I recall one night finding a bush that was easily 7 feet tall and almost as large around and it was just loaded. The whole while I picked berries, I kept hearing something stomp and snort. I honestly thought it was my husband. When he came into view I said "Why were you making that fuss?" "It wasn't me...It was that big old buck deer on the other side of that bush you were picking! He wanted you to go away, but I noticed you just stayed and picked anyway." Oh goodness! I'd forgotten that until just now. But I still recall how lovely it was there off an old former stage coach road that was no longer used in the deep shade of the woods. I don't know how old that big old bush was but it must have been mighty old to be so very big. I recall I filled many a bucket that night on that one bush.
John and I have never foraged together. I've mentioned before that I have done it in the past and he's happily eaten my blackberry cobblers from foraged berries but he's still convinced the grocery store is the best place to get food.
We've compromised a little. I take whatever fresh grown produce anyone will give me and he eats it as I cook it whether or not he's fond of it. That works for everything except Okra. This year, I shall get produce bags from the farming family in the next county again. I've asked her to skip Okra and Microgreens but we're game for everything else she can produce. Just like last year I mean to 'harvest' anything I can and put it by for later in the year. We're just finishing off the pickle relish I made last summer...
I confess that I was nervous about that jar of relish which was fairly densely packed. Every time we've eaten any of it I've waited for us to turn our toes up to the sky, lol, but it's never happened yet. I like the recipe well enough to attempt it again this year if there are cucumbers enough to be had for it. John says each time we have slaw or potato salad how good it is and I'm convinced it's because the relish in each is homemade.
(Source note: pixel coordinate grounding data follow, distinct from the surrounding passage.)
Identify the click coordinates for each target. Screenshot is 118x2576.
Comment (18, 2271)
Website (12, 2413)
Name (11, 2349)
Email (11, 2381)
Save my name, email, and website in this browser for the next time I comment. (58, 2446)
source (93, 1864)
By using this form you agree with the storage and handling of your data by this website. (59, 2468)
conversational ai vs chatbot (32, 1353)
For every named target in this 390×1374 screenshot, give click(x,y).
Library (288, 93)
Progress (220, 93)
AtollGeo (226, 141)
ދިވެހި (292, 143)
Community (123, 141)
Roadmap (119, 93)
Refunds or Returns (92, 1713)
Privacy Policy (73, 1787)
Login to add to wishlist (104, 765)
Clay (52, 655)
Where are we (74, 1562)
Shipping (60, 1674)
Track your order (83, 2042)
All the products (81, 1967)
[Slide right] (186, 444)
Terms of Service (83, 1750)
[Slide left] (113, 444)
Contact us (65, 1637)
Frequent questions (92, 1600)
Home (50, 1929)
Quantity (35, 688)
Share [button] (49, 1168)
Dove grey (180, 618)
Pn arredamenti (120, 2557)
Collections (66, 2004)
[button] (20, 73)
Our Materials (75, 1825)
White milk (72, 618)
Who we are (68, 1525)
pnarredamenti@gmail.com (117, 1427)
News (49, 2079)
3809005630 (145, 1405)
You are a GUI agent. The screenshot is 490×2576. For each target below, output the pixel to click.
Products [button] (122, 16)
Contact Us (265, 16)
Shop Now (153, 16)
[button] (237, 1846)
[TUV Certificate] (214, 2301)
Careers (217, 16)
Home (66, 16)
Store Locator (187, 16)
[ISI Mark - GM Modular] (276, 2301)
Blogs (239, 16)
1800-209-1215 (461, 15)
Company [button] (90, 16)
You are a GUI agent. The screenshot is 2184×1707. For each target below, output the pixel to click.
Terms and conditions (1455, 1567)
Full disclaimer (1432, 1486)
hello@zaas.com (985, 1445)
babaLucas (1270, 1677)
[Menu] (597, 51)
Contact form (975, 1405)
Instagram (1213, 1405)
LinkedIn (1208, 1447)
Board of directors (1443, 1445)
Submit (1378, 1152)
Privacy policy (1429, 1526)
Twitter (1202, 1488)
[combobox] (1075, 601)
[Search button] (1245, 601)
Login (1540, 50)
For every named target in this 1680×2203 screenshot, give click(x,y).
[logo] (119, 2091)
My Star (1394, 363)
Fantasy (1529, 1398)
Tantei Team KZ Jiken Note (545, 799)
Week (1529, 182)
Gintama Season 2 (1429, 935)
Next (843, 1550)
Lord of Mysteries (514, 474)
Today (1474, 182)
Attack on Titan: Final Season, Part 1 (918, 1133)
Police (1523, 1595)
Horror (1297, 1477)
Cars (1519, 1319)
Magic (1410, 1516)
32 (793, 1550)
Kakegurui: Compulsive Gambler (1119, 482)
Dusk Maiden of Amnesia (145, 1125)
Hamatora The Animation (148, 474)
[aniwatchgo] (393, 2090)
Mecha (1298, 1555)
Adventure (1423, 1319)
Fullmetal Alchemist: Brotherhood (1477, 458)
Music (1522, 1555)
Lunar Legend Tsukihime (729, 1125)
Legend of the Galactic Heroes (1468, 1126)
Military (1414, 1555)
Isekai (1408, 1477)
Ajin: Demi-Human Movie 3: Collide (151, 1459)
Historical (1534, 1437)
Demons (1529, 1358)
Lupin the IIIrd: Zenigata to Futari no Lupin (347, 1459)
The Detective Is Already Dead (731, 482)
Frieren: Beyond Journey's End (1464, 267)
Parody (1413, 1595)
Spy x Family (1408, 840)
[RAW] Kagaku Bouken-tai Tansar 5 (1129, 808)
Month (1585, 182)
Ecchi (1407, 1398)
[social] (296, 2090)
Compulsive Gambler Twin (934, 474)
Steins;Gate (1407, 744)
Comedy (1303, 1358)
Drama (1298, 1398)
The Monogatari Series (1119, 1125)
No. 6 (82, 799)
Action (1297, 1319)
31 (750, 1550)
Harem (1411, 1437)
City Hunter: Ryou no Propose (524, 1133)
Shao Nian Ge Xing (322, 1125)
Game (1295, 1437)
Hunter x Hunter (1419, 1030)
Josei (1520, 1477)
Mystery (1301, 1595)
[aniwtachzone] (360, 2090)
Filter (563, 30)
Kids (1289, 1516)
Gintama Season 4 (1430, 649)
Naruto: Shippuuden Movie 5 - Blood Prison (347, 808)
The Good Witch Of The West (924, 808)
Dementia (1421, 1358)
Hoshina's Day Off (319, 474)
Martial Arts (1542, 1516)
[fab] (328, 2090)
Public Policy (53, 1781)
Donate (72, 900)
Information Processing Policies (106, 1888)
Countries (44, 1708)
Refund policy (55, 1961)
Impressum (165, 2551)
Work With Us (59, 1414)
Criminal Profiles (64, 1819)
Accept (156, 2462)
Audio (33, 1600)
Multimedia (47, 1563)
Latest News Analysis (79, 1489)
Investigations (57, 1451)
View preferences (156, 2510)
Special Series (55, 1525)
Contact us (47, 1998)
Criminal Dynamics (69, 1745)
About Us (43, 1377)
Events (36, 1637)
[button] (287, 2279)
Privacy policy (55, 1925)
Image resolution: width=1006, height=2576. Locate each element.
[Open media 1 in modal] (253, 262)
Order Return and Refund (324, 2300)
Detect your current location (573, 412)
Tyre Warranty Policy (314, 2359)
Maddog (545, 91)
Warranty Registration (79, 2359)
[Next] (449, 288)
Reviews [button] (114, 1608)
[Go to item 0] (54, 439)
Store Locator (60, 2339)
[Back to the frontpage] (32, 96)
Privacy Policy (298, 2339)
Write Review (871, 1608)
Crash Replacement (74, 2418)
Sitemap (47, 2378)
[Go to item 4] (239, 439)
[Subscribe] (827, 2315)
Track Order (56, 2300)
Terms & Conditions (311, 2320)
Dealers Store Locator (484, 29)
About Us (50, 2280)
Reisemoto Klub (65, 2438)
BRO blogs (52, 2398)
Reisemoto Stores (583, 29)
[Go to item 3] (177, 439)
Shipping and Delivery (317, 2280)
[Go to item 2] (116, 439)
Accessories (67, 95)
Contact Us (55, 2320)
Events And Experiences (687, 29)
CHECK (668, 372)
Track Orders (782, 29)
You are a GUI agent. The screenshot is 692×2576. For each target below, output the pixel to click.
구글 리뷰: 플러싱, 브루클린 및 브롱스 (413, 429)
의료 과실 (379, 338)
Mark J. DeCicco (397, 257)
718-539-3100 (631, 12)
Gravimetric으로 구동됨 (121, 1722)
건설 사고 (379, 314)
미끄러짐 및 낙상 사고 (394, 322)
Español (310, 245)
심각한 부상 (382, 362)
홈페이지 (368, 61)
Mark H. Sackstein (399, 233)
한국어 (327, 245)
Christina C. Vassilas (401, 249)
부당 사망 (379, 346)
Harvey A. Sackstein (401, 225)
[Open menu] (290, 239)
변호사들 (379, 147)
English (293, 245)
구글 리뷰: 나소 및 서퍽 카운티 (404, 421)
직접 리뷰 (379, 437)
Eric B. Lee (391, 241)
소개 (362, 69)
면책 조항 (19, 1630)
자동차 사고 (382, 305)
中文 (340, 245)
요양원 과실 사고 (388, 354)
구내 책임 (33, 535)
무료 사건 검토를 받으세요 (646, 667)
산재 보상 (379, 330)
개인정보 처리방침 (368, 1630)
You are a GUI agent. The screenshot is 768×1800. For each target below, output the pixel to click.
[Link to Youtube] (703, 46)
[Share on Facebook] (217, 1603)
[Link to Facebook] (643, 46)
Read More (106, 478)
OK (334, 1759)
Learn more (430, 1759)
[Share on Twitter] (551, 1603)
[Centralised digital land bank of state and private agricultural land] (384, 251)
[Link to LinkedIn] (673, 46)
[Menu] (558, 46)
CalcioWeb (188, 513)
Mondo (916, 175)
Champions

Oh did you notice? Across the road they are pushing up the peach trees. I've no idea why. They are full of ripe peaches and they've pruned them and sprayed them right along but now they are pushing them up. I knew they'd likely do it this year but I thought surely they'd wait until after harvest. Perhaps the last cold spells stunted them too badly. You know we had frosts right into end of April this year which is highly unusual.
For that matter, I wonder if there are even any blackberries that survived that? Oh I shall definitely have to get outdoors in the morning and see. Sam might even have mowed them all down...
I hear John returning on the mower. I wonder how big a supper he'll want tonight? I've got leftovers and more leftovers in the fridge so no cooking for me again tonight. What are y'all having?
Well dear time for me to hurry indoors and get that man a nice cool drink. I'll talk to you again soon!